Il y a deux boutiques Ron Dorff à Paris, une à Londres, une à Los Angeles et une à New York. Le marché américain est devenu le plus important de la marque. Votre réaction aux tergiversations de Trump vis-à-vis des droits de douanes ?
On est en train de construire un dépôt dans notre flagship à SoHo qui va permettre de dispatcher toutes les commandes online aux US au départ de New York afin de simplifier les retours, la gestion du stock américain, et évidemment nous protéger contre les droits de douane qui changent tous les jours.

Comment expliquez-vous l’attrait pour Ron Dorff aux États-Unis ?
Le sportswear plaît aux Américains. Cependant, là-bas tout est très large. Puis, un marque comme Ralph Lauren ne parle plus autant aux gens ; Tommy Hilfiger ne fait plus que de l’outlet… Il y a de la place et Ron Dorff arrive au bon moment. On reprend l’héritage du sportswear américain avec une coupe et un look européen, plus ajusté et avec un twist que les Américains n’ont pas. Certes, la marque ne s’adresse pas à tout le monde, mais on a notre cible, les « HENRYs » ou « High Earners Not Rich Yet ».

Puis ?
On a explosé au moment du Covid, notamment parce que tout le monde a arrêté de porter le costume-cravate pour faire un Teams, au profit, par exemple, de notre hoodie en cachemire. Par ailleurs, les Américains adorent que ce soit en partie scandinave, parce qu’ils l’associent au respect de l’environnement et à la qualité, et en partie français, parce qu’ils l’associent au charme et au sex appeal.
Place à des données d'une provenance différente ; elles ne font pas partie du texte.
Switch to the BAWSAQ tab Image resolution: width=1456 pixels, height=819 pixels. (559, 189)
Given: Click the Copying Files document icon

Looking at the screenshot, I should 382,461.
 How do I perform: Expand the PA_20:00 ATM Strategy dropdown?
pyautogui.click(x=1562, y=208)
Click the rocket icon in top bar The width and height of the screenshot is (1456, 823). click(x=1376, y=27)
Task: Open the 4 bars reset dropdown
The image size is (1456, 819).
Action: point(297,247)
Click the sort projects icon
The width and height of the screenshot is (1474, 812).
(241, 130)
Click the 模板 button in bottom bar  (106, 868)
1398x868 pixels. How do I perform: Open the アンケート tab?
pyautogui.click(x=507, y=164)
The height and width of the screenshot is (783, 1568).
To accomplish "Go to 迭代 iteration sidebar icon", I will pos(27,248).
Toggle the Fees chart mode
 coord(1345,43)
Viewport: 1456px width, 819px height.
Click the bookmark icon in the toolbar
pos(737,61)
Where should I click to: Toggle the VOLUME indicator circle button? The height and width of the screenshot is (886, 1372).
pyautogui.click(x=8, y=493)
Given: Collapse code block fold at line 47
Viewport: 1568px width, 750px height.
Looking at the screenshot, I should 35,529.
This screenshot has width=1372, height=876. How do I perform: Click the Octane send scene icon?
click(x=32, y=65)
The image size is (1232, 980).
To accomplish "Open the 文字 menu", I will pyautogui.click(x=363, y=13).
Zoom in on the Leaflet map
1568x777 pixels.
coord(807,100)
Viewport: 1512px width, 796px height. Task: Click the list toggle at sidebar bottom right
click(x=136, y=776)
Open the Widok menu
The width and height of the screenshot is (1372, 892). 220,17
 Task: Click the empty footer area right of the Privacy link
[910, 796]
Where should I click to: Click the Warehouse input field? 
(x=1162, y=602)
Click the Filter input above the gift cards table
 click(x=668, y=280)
Comment transformer ce boum en croissance durable ?
Notre stratégie aux États-Unis est maintenant de suivre le mouvement des personnes qui partent des grandes villes. Il y a plein de raisons pour lesquelles beaucoup de personnes quittent New York, Londres et Paris, qui étaient nos centres avant. Les gens de Los Angeles vont à Palm Springs, les New-Yorkais vont à Austin ou à Miami. Nous allons regarder l’évolution de nos ventes en ligne, et s’implanter là où ce sera cohérent pour nous de le faire. C’est notre stratégie depuis quinze ans. Par ailleurs, nous avons des pop-up l’été, notamment un à Mykonos et sur l’île de Fire Island, aux États-Unis.

La suite ?
Une collaboration avec une très belle marque d’accessoires et de voyage qui sortira en janvier prochain, et sera notre première travel collection. Sinon, ma dernière inspiration a été la série Monsters – The Lyle and Eric Menendez Story : des pièces inspirées de ce style late eighties sortiront pour printemps été prochain.